Data extracted from a collection:
______________________________

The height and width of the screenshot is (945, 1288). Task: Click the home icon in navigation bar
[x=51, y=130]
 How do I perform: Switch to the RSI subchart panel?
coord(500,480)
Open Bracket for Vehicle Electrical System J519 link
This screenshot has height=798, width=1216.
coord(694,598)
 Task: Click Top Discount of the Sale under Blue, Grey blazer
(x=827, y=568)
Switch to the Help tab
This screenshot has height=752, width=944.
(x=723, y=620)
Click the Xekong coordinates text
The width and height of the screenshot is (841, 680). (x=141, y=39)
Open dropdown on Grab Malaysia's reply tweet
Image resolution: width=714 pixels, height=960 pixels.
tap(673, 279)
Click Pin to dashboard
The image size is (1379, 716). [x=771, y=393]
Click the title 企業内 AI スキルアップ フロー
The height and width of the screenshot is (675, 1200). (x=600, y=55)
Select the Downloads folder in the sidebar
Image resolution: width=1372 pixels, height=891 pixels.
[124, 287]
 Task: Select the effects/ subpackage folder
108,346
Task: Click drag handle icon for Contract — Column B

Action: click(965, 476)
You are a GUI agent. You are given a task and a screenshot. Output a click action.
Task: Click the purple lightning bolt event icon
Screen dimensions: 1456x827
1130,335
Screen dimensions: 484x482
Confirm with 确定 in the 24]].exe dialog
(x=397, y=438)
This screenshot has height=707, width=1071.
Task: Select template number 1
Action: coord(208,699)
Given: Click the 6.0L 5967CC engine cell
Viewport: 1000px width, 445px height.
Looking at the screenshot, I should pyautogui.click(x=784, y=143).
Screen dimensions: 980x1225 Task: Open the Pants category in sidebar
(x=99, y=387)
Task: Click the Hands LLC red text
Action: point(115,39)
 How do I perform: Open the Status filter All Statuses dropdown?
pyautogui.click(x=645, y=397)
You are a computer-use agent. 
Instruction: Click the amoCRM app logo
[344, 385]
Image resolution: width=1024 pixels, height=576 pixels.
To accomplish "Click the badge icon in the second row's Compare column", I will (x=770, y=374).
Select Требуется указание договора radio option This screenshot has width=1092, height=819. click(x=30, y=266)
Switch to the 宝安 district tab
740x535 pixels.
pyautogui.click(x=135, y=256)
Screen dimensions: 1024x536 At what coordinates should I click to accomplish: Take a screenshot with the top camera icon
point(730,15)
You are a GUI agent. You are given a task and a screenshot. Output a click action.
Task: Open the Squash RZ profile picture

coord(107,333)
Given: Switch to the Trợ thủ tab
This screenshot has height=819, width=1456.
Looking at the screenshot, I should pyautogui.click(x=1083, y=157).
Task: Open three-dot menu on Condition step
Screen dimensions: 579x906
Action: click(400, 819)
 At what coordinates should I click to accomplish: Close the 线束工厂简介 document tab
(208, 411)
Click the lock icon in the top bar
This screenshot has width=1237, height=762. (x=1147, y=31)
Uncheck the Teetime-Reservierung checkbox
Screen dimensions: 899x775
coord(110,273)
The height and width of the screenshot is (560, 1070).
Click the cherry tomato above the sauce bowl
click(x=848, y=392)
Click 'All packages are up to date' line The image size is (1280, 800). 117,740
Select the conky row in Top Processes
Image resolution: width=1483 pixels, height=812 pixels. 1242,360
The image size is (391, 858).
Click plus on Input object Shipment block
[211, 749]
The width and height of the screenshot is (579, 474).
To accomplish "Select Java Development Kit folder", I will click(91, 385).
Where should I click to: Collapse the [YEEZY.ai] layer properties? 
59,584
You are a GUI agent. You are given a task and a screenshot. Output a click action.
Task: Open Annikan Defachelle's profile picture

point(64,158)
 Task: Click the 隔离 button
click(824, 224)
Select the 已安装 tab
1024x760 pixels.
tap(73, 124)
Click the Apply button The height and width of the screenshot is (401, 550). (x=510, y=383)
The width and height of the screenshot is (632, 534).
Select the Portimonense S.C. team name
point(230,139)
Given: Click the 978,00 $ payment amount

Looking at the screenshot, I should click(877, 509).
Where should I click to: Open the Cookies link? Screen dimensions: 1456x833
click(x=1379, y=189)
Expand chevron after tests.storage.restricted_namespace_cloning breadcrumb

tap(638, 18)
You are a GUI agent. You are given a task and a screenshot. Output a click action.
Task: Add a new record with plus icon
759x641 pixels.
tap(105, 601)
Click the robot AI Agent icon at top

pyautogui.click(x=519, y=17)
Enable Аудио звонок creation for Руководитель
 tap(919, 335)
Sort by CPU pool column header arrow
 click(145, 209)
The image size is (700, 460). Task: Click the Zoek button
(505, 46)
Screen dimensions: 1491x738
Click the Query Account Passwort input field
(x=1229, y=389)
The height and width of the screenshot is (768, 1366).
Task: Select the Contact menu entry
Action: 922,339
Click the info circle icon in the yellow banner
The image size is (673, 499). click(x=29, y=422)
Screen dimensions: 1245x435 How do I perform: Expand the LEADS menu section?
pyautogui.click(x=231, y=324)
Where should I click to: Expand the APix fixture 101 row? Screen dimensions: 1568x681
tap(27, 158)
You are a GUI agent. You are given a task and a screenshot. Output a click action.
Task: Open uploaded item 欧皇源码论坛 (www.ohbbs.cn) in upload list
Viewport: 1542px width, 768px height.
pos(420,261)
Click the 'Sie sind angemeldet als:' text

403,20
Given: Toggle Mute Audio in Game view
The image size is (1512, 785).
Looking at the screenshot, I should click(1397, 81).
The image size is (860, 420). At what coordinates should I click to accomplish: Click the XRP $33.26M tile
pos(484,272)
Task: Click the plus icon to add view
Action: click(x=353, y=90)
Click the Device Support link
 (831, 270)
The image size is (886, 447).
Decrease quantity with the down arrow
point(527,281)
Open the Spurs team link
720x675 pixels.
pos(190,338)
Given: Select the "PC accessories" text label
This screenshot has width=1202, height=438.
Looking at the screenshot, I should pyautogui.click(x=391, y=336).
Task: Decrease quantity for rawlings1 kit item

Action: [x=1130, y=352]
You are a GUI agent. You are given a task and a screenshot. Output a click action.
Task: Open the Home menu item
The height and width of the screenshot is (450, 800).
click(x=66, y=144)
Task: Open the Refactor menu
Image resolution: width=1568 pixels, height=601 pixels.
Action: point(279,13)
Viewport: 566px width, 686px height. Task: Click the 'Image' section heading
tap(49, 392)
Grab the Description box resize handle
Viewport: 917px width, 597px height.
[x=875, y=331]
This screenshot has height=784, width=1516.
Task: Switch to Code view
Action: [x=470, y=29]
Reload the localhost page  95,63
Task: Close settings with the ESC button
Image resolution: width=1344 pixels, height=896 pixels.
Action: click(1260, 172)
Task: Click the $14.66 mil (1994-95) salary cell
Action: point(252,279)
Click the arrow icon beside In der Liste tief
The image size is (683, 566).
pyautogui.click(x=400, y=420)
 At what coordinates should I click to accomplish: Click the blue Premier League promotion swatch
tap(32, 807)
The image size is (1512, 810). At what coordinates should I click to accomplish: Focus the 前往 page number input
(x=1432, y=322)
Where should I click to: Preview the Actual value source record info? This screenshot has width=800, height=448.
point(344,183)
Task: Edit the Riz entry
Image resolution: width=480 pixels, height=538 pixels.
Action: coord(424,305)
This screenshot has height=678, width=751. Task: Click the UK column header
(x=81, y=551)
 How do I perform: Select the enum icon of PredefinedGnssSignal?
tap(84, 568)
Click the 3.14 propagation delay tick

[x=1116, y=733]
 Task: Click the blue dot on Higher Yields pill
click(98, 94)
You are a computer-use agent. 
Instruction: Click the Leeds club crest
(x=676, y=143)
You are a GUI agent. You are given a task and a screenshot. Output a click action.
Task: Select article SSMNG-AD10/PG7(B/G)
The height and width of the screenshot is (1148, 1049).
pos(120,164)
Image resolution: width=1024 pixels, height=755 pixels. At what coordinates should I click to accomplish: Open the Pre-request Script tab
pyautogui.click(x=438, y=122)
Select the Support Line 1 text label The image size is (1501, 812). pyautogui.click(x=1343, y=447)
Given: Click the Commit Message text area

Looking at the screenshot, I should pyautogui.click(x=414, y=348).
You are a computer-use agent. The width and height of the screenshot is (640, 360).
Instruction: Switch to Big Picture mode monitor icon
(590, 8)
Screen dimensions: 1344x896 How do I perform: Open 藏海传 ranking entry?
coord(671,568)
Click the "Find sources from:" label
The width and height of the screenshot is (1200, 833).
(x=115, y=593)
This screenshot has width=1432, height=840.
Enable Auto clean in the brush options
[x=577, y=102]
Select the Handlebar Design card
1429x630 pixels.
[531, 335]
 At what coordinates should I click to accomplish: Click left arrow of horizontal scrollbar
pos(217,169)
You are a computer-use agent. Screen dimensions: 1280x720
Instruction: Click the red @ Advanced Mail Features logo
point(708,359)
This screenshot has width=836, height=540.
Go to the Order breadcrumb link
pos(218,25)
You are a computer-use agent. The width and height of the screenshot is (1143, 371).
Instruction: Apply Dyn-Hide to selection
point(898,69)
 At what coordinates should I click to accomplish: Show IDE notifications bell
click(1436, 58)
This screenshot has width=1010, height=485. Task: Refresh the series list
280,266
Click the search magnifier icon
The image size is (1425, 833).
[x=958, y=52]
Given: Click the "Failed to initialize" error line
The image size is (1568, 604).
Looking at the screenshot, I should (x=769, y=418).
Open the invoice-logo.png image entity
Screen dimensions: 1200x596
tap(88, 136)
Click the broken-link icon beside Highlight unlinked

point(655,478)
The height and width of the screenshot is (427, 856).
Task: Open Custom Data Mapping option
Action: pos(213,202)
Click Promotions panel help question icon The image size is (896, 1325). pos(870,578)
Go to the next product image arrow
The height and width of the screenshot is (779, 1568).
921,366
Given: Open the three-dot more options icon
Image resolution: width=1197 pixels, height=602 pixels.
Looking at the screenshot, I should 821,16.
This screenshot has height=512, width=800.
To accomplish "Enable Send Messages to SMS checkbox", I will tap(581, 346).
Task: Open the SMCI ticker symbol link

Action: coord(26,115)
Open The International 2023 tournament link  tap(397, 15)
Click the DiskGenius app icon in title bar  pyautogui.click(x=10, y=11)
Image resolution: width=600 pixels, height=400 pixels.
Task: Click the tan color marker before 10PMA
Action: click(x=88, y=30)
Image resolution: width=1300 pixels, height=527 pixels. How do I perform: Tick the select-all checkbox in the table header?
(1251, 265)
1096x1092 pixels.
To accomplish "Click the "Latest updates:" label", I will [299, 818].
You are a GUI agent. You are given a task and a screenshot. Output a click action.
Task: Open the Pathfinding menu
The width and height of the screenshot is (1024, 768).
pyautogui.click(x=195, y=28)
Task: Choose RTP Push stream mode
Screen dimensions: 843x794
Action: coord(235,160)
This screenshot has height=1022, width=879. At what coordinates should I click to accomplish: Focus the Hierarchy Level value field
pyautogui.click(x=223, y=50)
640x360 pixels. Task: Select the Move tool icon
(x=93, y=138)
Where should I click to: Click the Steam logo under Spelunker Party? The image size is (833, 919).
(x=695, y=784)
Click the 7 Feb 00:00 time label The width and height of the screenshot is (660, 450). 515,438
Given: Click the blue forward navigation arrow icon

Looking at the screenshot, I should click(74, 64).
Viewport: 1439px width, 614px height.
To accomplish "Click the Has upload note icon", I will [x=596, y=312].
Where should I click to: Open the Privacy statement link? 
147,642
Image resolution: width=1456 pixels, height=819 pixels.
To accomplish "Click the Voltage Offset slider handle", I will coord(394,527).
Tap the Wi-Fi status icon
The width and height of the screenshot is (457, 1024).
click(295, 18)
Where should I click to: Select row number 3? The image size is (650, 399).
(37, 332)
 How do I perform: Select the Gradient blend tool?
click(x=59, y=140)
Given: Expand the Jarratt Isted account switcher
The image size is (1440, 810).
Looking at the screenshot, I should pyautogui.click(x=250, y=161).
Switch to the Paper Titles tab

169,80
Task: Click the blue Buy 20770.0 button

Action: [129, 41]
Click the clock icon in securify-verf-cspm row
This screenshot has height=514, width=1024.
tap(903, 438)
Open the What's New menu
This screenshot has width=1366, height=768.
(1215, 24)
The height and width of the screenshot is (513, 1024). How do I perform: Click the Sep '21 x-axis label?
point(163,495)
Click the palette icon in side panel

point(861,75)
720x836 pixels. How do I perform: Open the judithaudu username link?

______________________________

Show every line of the data that includes the string "Grab".

## EXERCISE RESULT
Open dropdown on Grab Malaysia's reply tweet
Grab the Description box resize handle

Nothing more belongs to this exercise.